__REQUIRED WORK__.
1. From the passage on sun symbolism, extract the portion between "Because the sun" and "eye of Allah.", inclusive.
2. Determine whether each of the following statements agrees with the passage on sun symbolism. For each, answer yes or no and quote the deciding words of the passage. (a) In Egyptian lore, Ra sailed through the skies accompanied by the Goddess Maat. (b) The Samoyeds of the Arctic regard the sun as the eye of the supreme deity. (c) The High Chief of the Chumash of old California was called Paha.
3. Continue the passage on sun symbolism from the point at which it ends.

__EXCERPTED TEXT__.
Because the sun is always, predictably, invincibly there -- in temperate and tropical climates, that is -- it was deemed to be all seeing, all knowing, all powerful. Omnipresence = omniscience = omnipotence. An eye is the symbolic expression of this concept. Several African tribes regard the sun as the eye of the supreme deity. The Samoyeds of the Arctic see the sun and moon as the eyes of heaven. Sulis, the name of the old Teutonic Sun Goddess, comes from suil, which means "the sun's eye. " In Indian myth, the Sun God Sûrya is the eye of Varuna, the God of the Heavens. In Greece, the sun -- Helios -- is the eye of Zeus; in Egypt, the eye of Ra; in Northern Europe, the eye of Odin; in Oceania, the eye of Atea; and in Islam, the eye of Allah.
Thou eye of the Great God
Thou eye of the God of Glory
Thou eye of the King of creation
Thou eye of the Light of the living
Pouring on us at each time
Pouring on us gently, generously
Glory to thee thou glorious sun
Glory to thee thou Face of the God of life.
- From Ortha nan Gaidheal, a traditional Gaelic Song To The Sun
Since it determines both the cycle of the day and the circle of the seasonal year, the sun provides the structure of our existence, the framework within which our world revolves. As such, it seems to suggest all celestial and earthly order. Due to its dependability, the sun stands for authority, for law and order. In Egyptian lore, the sun, Ra, sailed through the skies accompanied by the Goddess Maat, the embodiment of sunlight and the rightness of things, the natural order -- the cosmic mandate.
Civil law is an extrapolation of the structured order of the universe. Hammarabi, who in the 18th century B.C. codified Babylonian law, is always pictured standing on a stone column inscribed with the code of the king. He is facing Shamash, the sun, in whom all justice dwells. It is he who has sent down the law. Shamash was known as "Great Judge of Heaven and Earth," and his Sun Temple was "the house of the judge of the world." Varuna was the guardian of the cosmic laws in Vedic India. He measured earth, sky and air and cast the four directions. Suryâ, the sun, acted as his calipers.
While the sun is the seat of celestial order, organized government is the center of civic order. Civil sovereignty was first established by the authority of the ruler of heaven. Royalty traditionally traces its lineage and aristocratic entitlement, to the sun. Monarchy is seen as rule by divine right. The sun was the golden ancestor of the imperial families of ancient Egypt, India, Peru and Mexico. The High Chief of the Chumash of old California was called Paha, "Image of the Sun." The priest-chief who ruled the lower Mississippi Natchez theocracy was also the earthly representative of the sun, by whose sanction he commanded.

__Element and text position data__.

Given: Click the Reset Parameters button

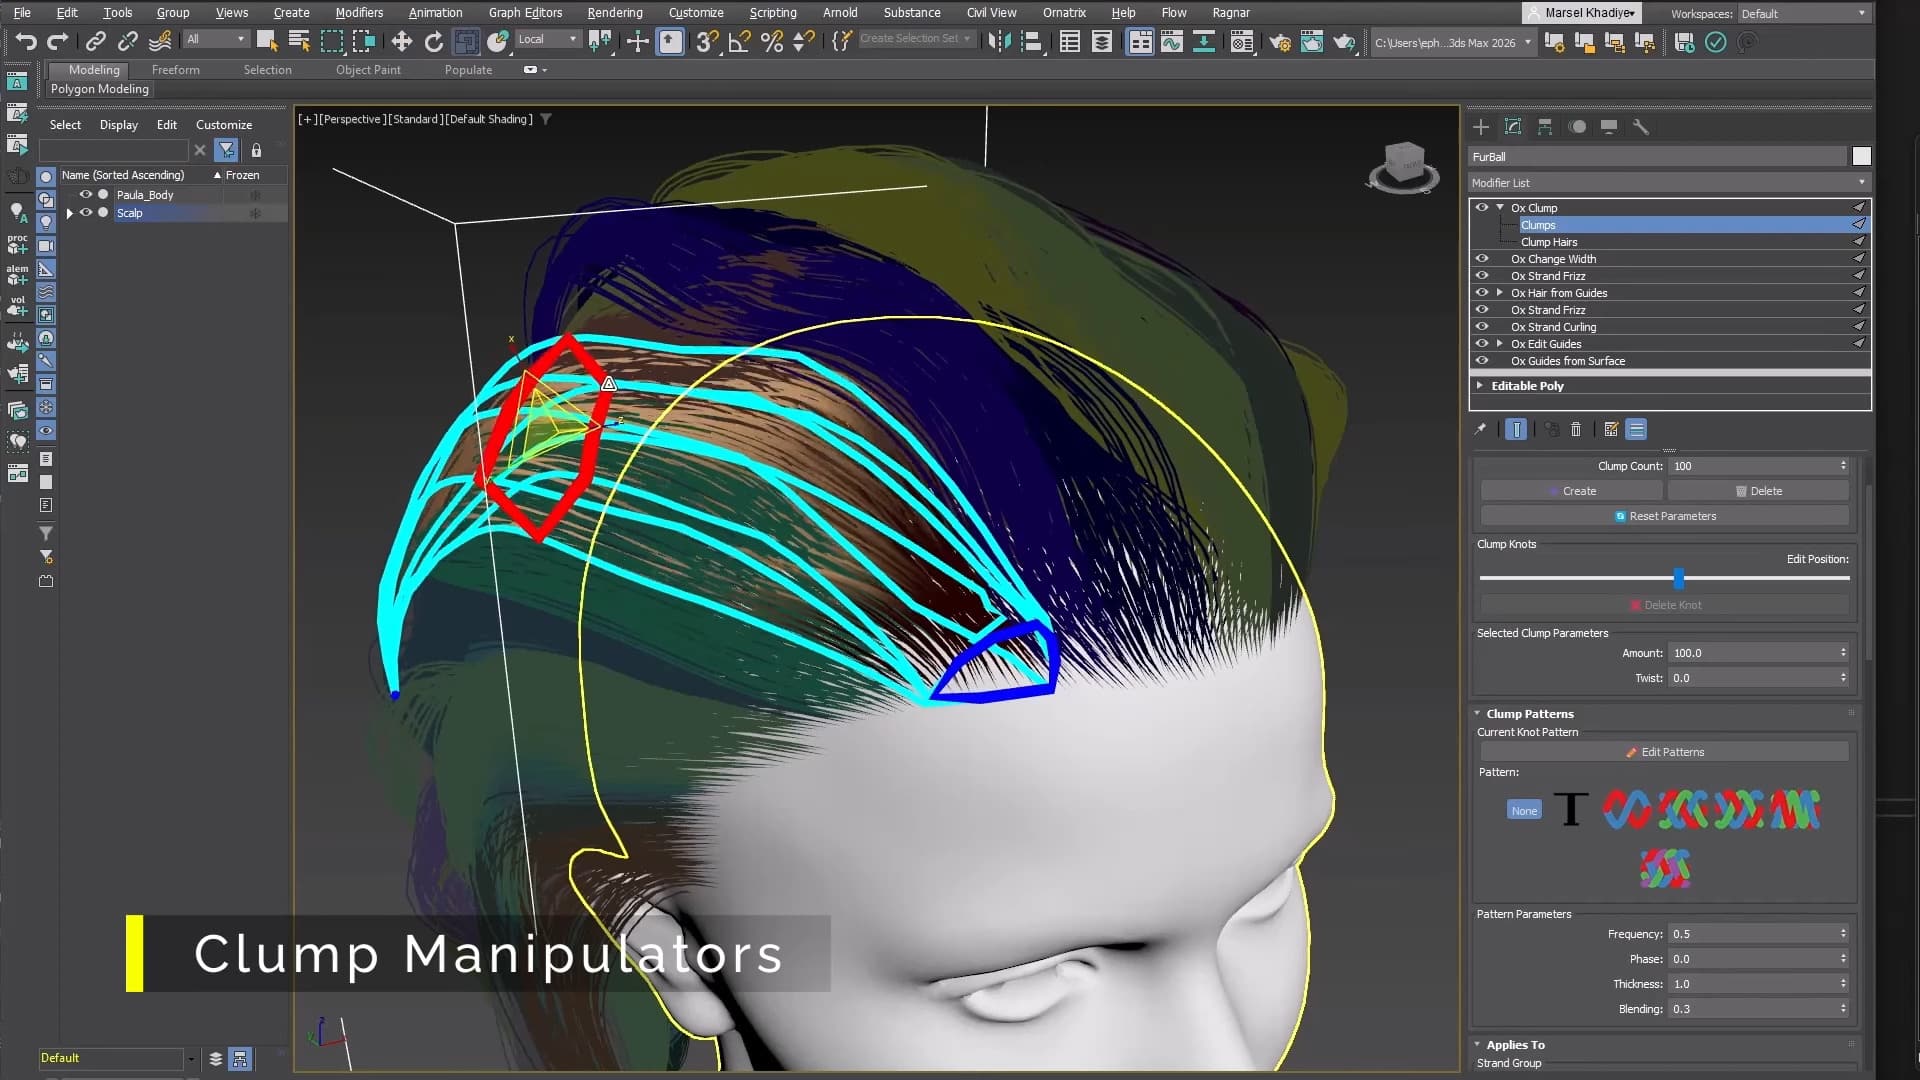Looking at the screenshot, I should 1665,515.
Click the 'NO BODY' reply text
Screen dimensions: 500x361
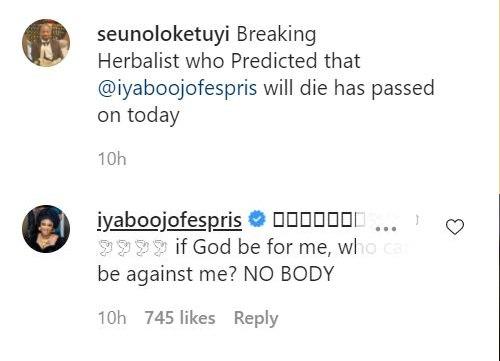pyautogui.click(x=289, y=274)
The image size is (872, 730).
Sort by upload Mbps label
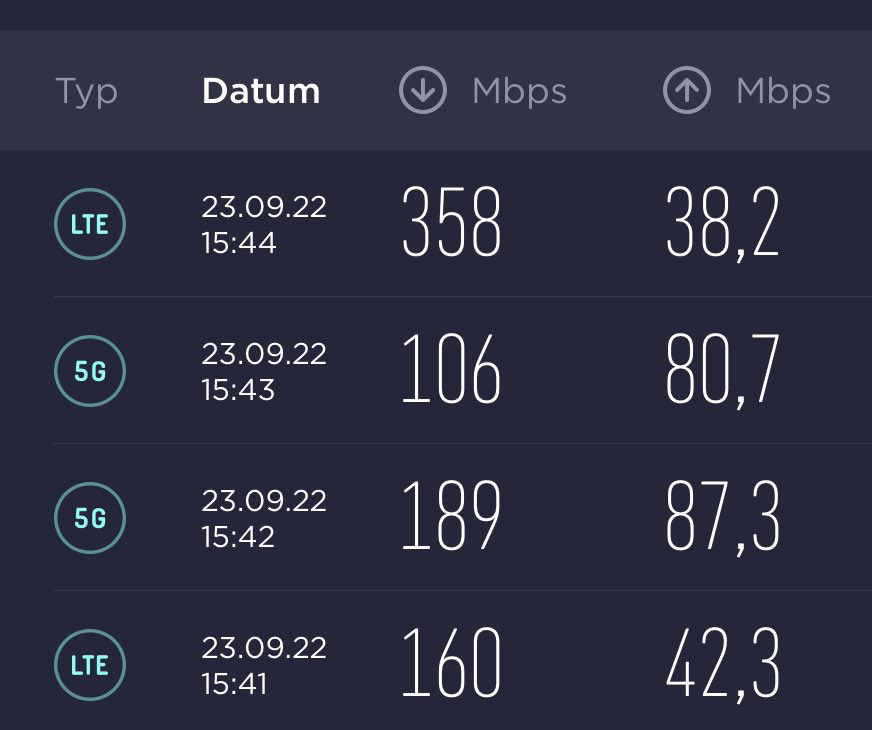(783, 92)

__RESULTS IN ORDER__.
1.
Because the sun is always, predictably, invincibly there -- in temperate and tropical climates, that is -- it was deemed to be all seeing, all knowing, all powerful. Omnipresence = omniscience = omnipotence. An eye is the symbolic expression of this concept. Several African tribes regard the sun as the eye of the supreme deity. The Samoyeds of the Arctic see the sun and moon as the eyes of heaven. Sulis, the name of the old Teutonic Sun Goddess, comes from suil, which means "the sun's eye. " In Indian myth, the Sun God Sûrya is the eye of Varuna, the God of the Heavens. In Greece, the sun -- Helios -- is the eye of Zeus; in Egypt, the eye of Ra; in Northern Europe, the eye of Odin; in Oceania, the eye of Atea; and in Islam, the eye of Allah.

2.
(a) Yes: "In Egyptian lore, the sun, Ra, sailed through the skies accompanied by the Goddess Maat"
(b) No: "The Samoyeds of the Arctic see the sun and moon as the eyes of heaven."
(c) Yes: "The High Chief of the Chumash of old California was called Paha, "Image of the Sun.""

3.
Honour the King, the Eternal, in your bodies;
resort unto the Lord in your hearts. For he is
Understanding and knoweth the secrets of the
heart, his eyes search out all men. He is the
Sun by which all mankind sees. He illuminates
the Two Lands more than the sun.
- Traditional Egyptian Invocation
The emperor of Japan has always asserted descent from the Sun Goddess, Amaterasu Omikami. In 1946, the American occupation demanded that the emperor abolish the state religion and abdicate his own divine standing. He complied. Nonetheless, twice each year he continues to don the mantle of his inherited role of sun priest and prays for the well being of his people in great ceremonies held at the summer and winter solstices. Official solar symbolism has also prevailed and the red sun still blazes in the center of the Japanese flag, proclaiming, "The Land of the Rising Sun."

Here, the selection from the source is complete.